Introduction

What is The New Yorker? I know it’s a great magazine and that it’s a tremendous source of pleasure in my life. But what exactly is it? This blog’s premise is that The New Yorker is a work of art, as worthy of comment and analysis as, say, Keats’s “Ode on a Grecian Urn.” Each week I review one or more aspects of the magazine’s latest issue. I suppose it’s possible to describe and analyze an entire issue, but I prefer to keep my reviews brief, and so I usually focus on just one or two pieces, to explore in each the signature style of its author. A piece by Nick Paumgarten is not like a piece by Jill Lepore, and neither is like a piece by Ian Frazier. One could not mistake Collins for Seabrook, or Bilger for Goldfield, or Mogelson for Kolbert.

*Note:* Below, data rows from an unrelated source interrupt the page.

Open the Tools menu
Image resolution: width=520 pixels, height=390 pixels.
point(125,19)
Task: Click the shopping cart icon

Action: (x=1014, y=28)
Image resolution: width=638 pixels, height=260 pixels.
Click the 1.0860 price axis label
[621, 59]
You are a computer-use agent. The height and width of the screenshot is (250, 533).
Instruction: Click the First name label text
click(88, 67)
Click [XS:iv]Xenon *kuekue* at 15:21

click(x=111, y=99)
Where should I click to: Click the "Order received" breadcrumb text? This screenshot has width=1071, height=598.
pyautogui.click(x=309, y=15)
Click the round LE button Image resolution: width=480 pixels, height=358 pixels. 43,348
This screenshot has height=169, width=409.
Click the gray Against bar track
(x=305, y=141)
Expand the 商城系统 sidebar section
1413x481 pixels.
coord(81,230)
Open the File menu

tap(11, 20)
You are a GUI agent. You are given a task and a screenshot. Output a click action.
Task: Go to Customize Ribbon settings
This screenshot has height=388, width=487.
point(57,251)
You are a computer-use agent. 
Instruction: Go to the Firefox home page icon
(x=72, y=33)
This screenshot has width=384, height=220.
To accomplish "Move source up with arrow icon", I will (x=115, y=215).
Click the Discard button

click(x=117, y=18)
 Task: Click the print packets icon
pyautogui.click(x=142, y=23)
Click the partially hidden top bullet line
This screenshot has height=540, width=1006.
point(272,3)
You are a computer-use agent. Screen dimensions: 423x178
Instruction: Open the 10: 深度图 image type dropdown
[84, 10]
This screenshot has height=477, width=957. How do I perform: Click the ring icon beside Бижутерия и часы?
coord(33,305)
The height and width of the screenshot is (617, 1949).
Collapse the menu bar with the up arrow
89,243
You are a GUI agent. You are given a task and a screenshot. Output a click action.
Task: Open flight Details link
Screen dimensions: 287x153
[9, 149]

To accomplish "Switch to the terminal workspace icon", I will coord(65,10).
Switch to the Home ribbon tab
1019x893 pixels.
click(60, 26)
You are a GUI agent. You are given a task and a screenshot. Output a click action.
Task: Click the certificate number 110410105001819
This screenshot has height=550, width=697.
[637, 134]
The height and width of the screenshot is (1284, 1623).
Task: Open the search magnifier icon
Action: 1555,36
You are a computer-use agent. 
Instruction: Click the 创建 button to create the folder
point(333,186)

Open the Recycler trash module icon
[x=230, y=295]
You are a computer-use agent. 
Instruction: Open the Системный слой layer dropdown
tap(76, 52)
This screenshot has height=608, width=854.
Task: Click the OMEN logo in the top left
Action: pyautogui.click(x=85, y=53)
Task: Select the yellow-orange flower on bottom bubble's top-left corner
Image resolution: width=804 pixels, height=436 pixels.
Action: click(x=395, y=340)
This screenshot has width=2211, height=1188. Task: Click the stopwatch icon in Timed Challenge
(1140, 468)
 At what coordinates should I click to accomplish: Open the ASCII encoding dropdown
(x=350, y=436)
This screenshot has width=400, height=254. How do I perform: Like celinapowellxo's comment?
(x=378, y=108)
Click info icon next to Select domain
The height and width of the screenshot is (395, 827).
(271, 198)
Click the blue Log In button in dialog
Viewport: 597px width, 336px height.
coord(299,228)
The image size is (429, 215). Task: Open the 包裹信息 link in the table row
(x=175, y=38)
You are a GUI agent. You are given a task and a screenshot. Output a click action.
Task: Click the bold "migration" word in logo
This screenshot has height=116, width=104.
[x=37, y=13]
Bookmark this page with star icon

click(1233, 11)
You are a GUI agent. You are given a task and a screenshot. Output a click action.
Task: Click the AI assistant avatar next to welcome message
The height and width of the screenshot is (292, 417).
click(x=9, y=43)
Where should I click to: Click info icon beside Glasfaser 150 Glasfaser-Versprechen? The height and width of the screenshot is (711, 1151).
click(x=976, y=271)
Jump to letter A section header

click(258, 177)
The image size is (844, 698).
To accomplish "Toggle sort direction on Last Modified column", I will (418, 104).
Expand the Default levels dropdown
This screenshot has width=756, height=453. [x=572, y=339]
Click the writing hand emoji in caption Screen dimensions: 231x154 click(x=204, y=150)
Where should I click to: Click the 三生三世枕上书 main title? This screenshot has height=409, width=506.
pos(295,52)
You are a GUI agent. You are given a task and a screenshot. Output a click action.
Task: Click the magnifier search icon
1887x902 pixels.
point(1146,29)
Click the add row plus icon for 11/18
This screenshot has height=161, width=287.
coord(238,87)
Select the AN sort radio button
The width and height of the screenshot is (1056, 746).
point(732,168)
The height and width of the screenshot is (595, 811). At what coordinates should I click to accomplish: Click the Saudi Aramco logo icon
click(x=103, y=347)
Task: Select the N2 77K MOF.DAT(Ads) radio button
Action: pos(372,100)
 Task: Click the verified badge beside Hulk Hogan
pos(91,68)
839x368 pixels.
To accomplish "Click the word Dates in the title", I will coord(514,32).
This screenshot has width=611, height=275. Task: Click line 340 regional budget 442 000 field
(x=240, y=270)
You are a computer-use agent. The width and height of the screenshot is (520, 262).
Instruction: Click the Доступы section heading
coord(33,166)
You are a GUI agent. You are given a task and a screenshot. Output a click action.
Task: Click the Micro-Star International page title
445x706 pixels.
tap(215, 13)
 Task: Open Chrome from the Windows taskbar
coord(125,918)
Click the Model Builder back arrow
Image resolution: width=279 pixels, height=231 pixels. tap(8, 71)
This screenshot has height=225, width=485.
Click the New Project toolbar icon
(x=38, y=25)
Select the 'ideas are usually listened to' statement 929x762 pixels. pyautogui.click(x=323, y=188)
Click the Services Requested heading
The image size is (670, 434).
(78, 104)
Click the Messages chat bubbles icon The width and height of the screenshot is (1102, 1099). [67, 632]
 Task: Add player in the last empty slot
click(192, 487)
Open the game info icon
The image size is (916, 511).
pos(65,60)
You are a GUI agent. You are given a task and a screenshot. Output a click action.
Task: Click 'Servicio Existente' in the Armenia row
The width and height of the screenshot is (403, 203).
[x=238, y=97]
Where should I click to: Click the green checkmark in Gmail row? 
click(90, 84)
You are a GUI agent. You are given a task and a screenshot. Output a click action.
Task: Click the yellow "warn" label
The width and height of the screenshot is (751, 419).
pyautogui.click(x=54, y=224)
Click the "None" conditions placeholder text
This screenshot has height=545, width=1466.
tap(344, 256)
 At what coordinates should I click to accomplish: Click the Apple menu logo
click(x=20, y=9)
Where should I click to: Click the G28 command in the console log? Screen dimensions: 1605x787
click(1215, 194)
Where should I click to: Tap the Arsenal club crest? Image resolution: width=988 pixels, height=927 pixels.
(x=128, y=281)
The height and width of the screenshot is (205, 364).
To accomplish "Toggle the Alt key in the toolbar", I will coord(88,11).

Each has found a style, and it is that style that I respond to as I read, and want to understand and describe.

Monday, December 18, 2023

On the Horizon: Top Ten "New Yorker & Me"

Photo by John MacDougall



















The New Yorker & Me has been around nearly fourteen years. Hard to believe. During that time, I've posted 1,433 notes  over a million words. Blogging is an ephemeral business. Roger Angell compared it to launching paper airplanes from an upstairs window. But thanks to blogspot.com’s archive, all my posts still exist. How long they’ll last is anyone’s guess. Some are better than others. Some were easy to write; others more difficult. I hope it doesn’t seem too self-indulgent if I look back and pick ten favorites. A new series then – “Top Ten New Yorker & Me” – one per month, for the next ten months, starting January 15, 2024.